Travail demandé |
Renommez « preview pane » en « details pane » dans le listing, de la ligne contenant « Where should I » jusqu'à la fin du listing incluse, puis recopiez seulement ces lignes sans rien modifier d'autre. Laissez les images hors de votre réponse.

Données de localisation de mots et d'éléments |
*-*-*
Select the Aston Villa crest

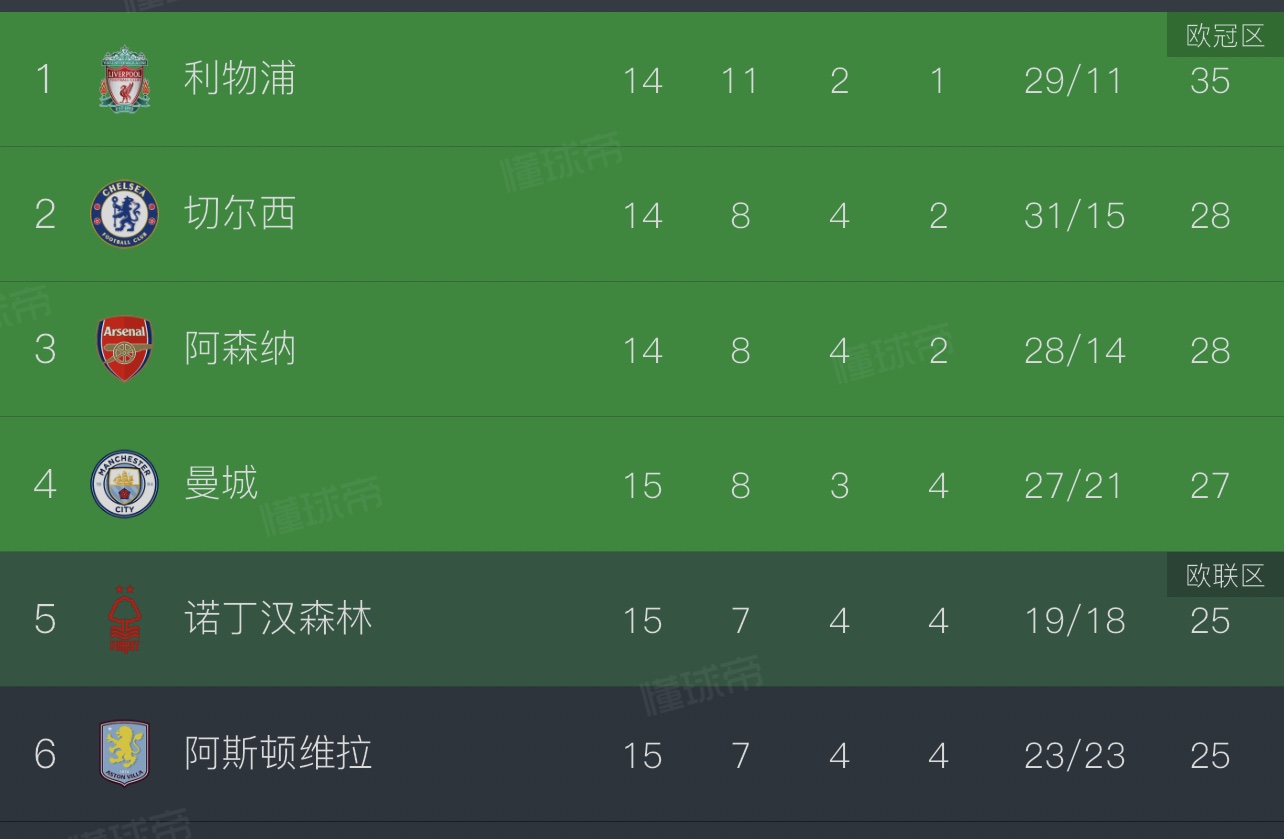click(x=125, y=754)

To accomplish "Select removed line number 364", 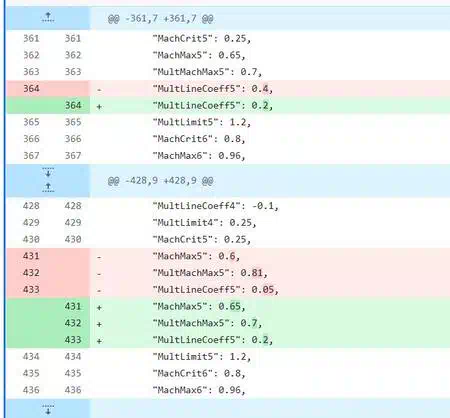I will coord(31,89).
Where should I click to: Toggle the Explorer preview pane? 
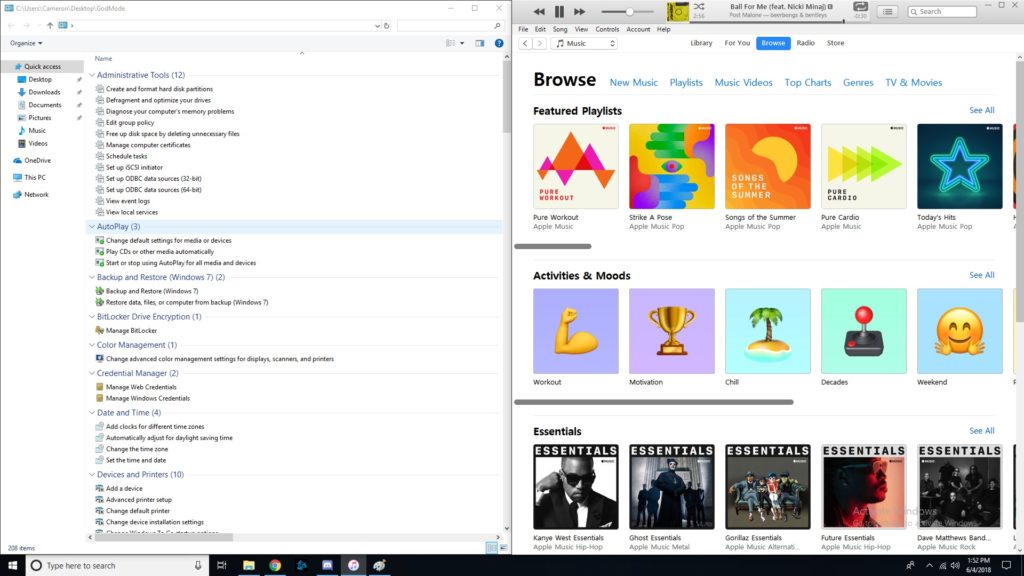pyautogui.click(x=480, y=43)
*-*-*
Tâche accomplie |
Where should I click to: Toggle the Explorer details pane? 
pyautogui.click(x=480, y=43)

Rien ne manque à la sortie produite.